[Stored data]
☆ ☆ ☆ ☆ ☆

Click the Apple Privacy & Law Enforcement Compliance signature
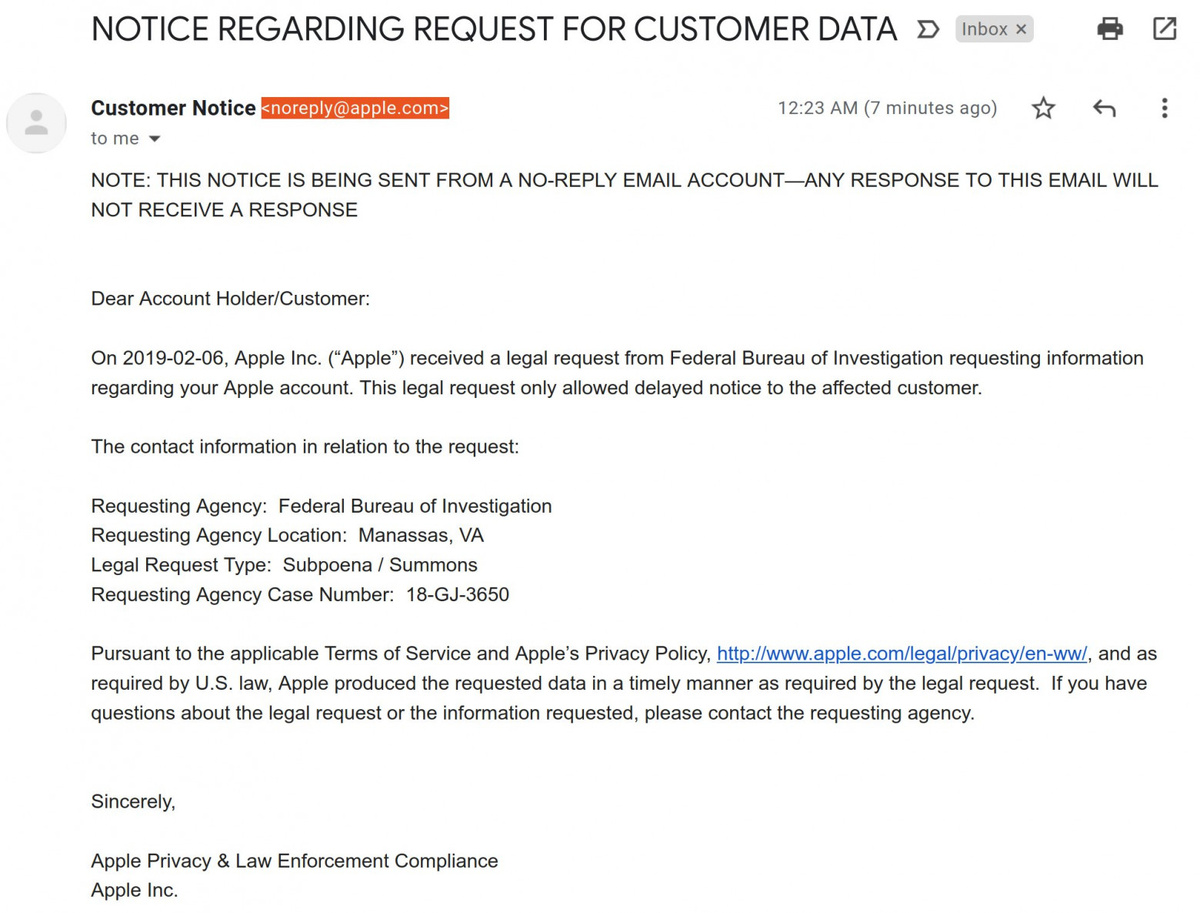Image resolution: width=1200 pixels, height=913 pixels. (x=294, y=861)
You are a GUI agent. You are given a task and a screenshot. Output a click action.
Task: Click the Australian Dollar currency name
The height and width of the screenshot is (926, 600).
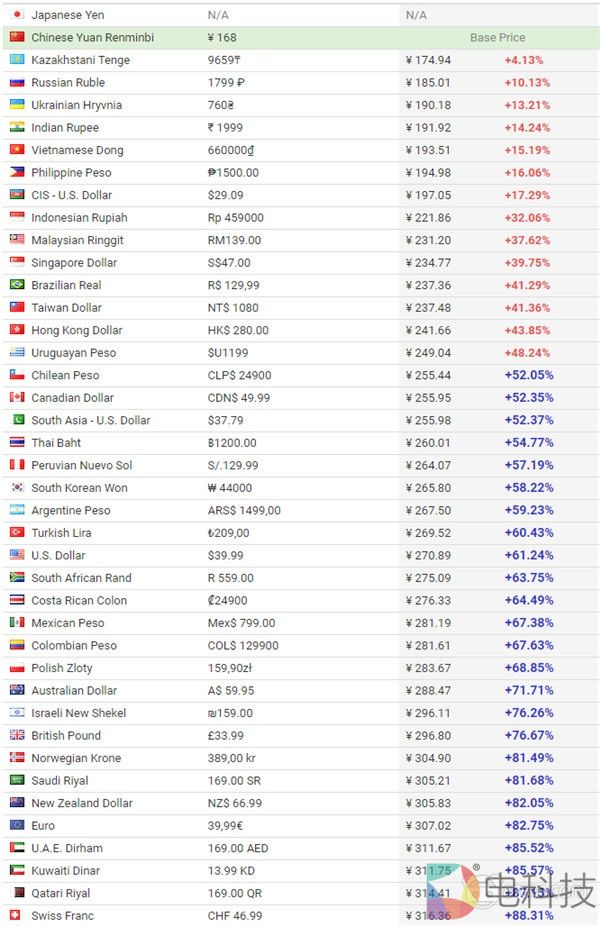pyautogui.click(x=74, y=690)
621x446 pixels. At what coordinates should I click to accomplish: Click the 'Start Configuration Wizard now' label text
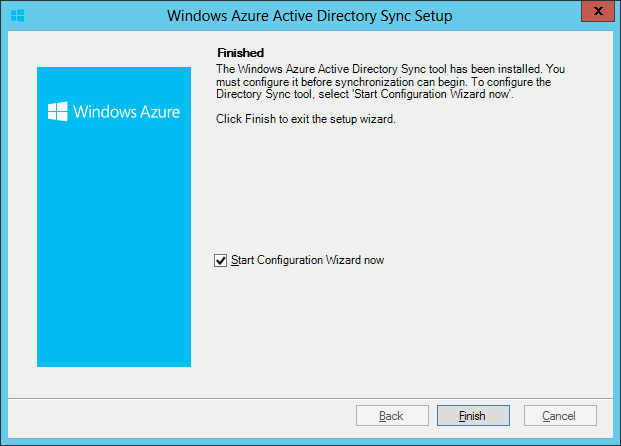pyautogui.click(x=307, y=260)
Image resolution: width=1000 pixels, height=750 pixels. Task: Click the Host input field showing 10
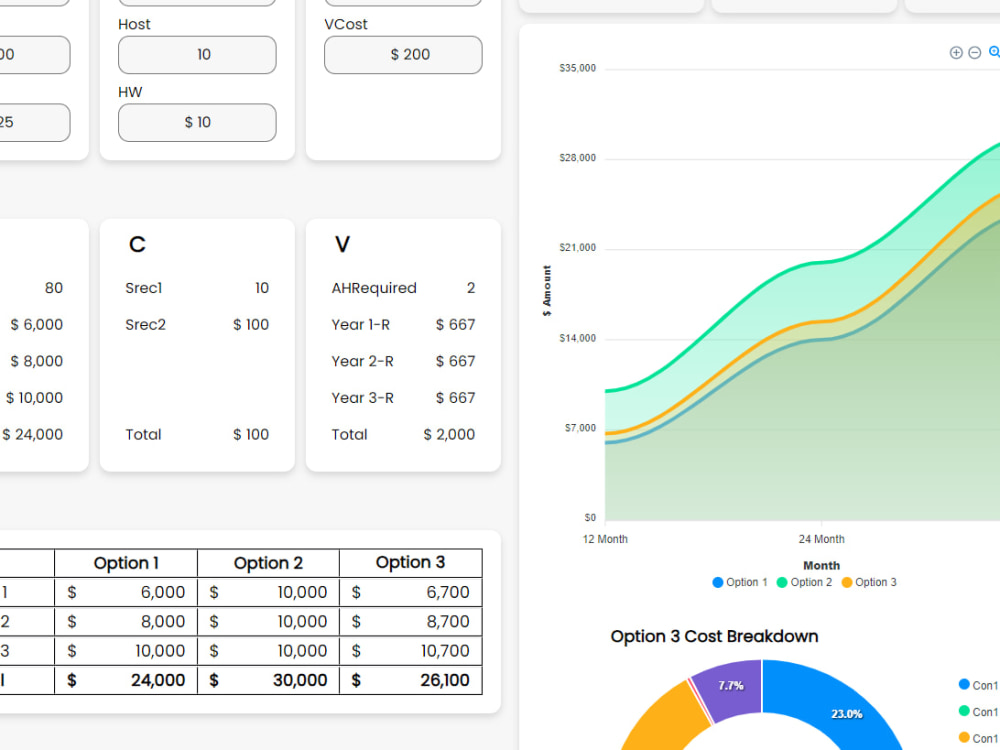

☆ ☆ ☆ ☆ ☆

WHAT THE TASK REQUIRES :: Lines from the one containing "You are a GUI" through the end of the entries above, both included, are to be written out exactly; no pictures and no other lines.

WRITTEN SOLUTION ::
You are a GUI agent. You are given a task and a screenshot. Output a click action.
Task: Click the Australian Dollar currency name
The height and width of the screenshot is (926, 600).
pyautogui.click(x=74, y=690)
621x446 pixels. At what coordinates should I click to accomplish: Click the 'Start Configuration Wizard now' label text
pyautogui.click(x=307, y=260)
Image resolution: width=1000 pixels, height=750 pixels. Task: Click the Host input field showing 10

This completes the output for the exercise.